→ **About this exercise**
Reproduce the section of the listing that begins at the line containing "Image resolution: width=740" and finishes at the line containing "Select the purple 1.3519 price tag". Include both end lines and nothing beyond them.

→ **Recorded information**
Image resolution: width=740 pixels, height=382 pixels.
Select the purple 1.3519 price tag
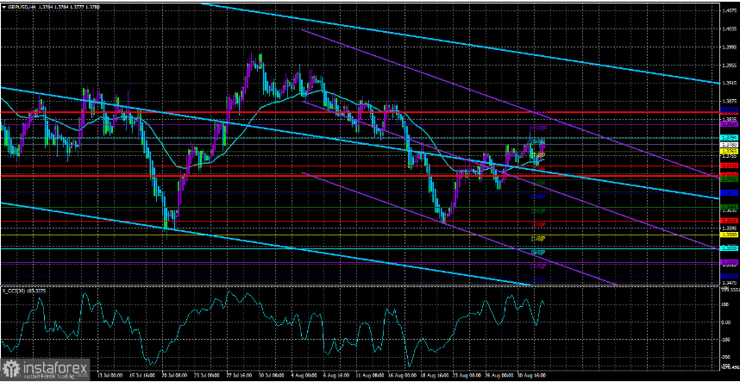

---

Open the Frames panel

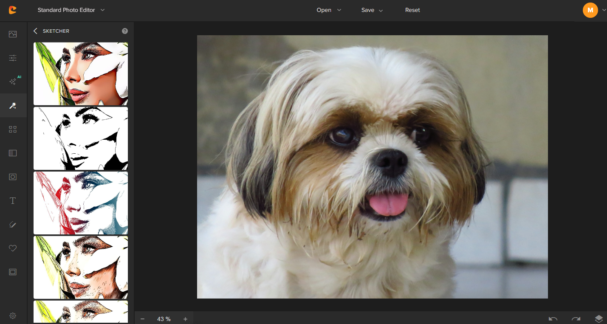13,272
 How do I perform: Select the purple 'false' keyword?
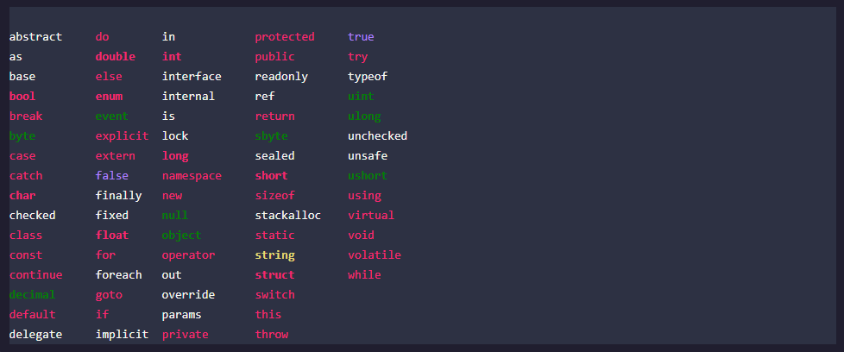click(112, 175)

==

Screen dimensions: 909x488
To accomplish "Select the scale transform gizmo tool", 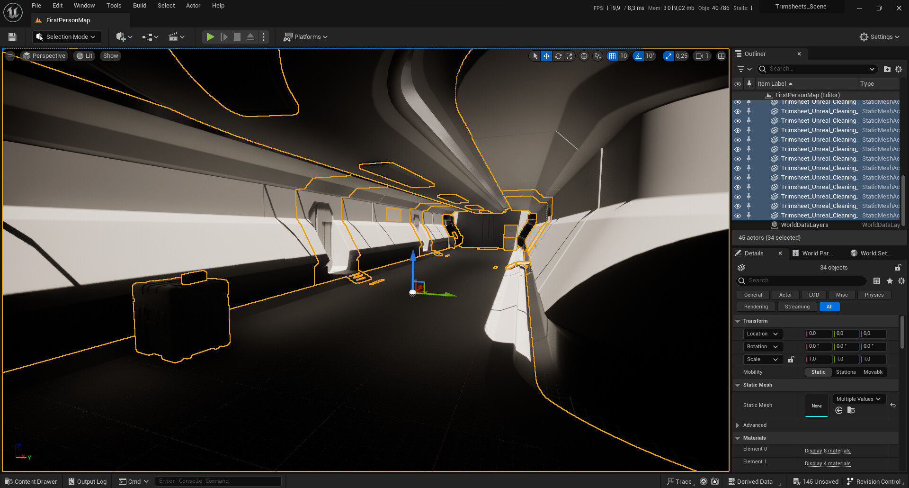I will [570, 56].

→ **Task result**
Image resolution: width=740 pixels, height=382 pixels.
Select the purple 1.3519 price tag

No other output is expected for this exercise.